+++ Records for this task +++

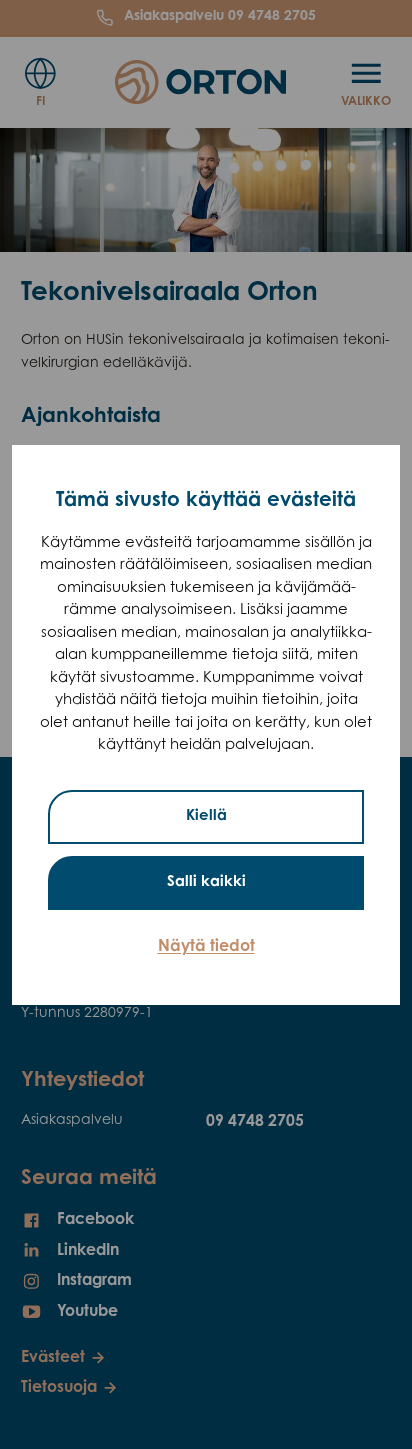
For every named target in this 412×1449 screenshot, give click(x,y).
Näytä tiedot (206, 947)
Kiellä (206, 816)
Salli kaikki (206, 882)
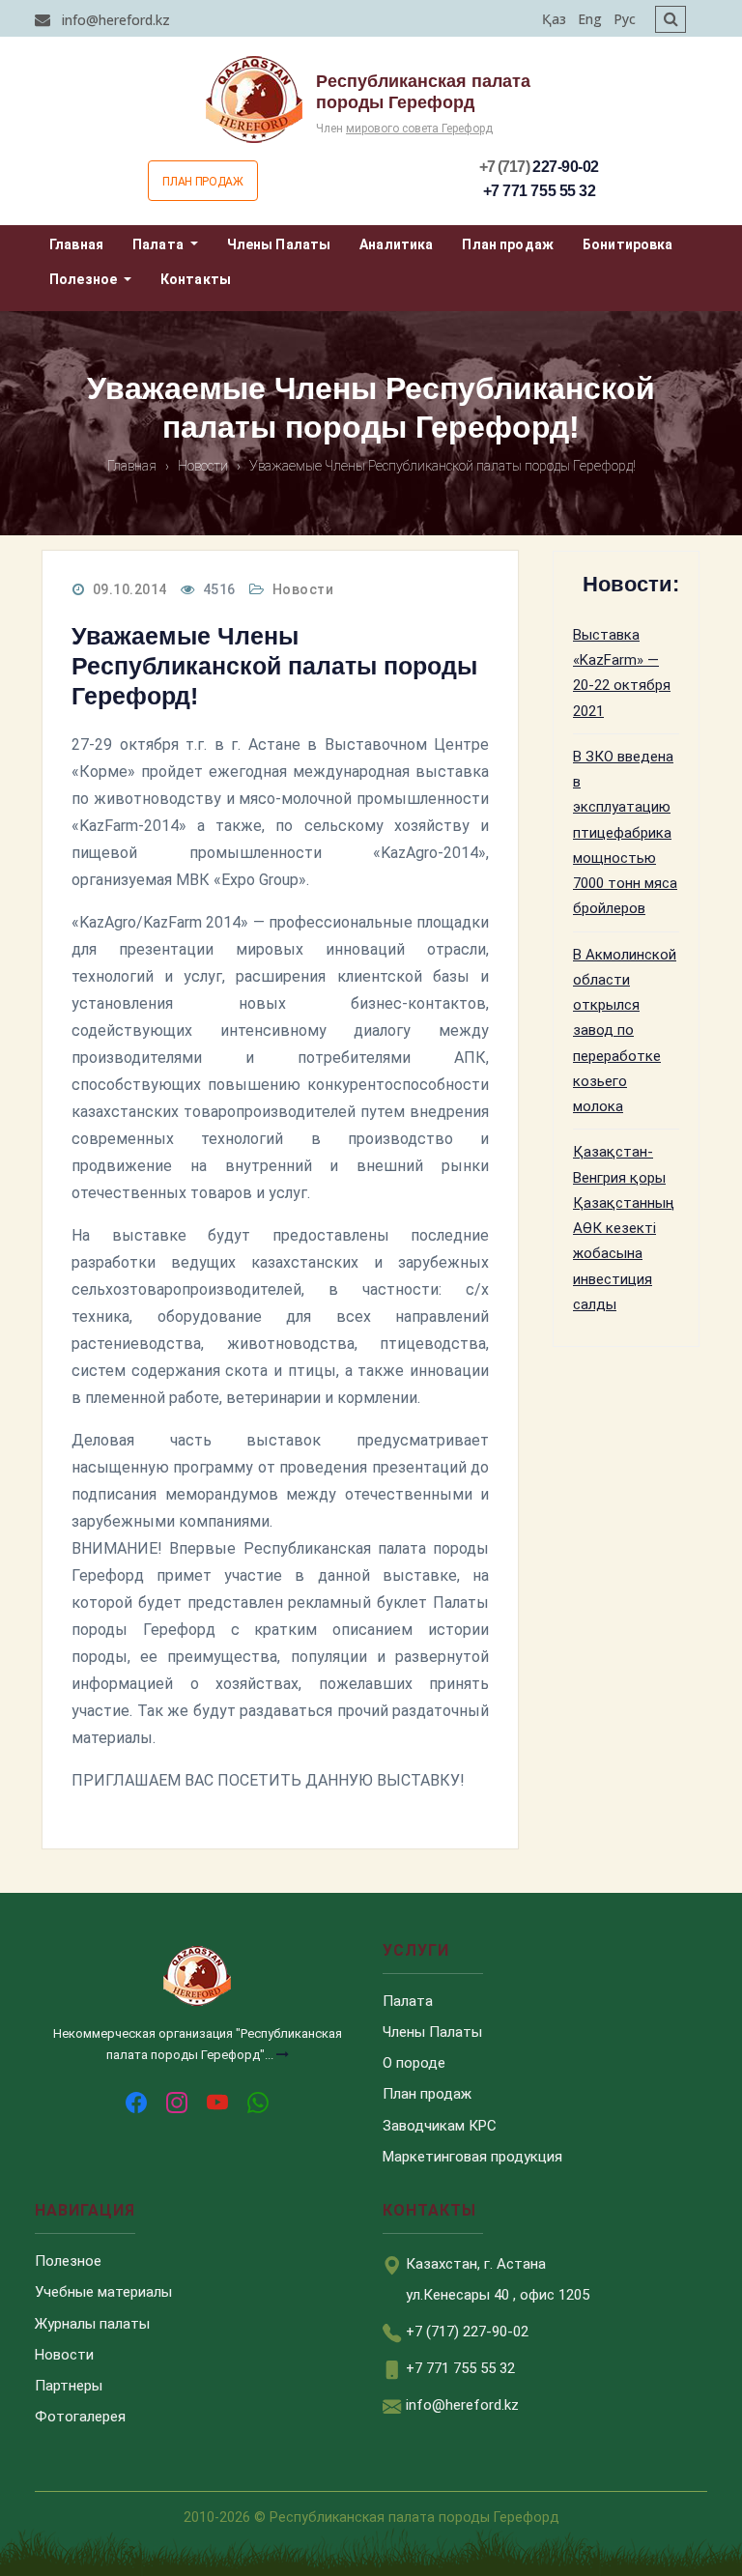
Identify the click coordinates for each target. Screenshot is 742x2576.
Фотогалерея (80, 2416)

+++

● Work request
Everything from the line with "Kiellä (206, 816)" through the last line of the listing should be retyped exactly, with both end lines kept and the pictures left out.

● Response to the exercise
Kiellä (206, 816)
Salli kaikki (206, 882)
Identify the click coordinates for each target. Screenshot is 742x2576.
Фотогалерея (80, 2416)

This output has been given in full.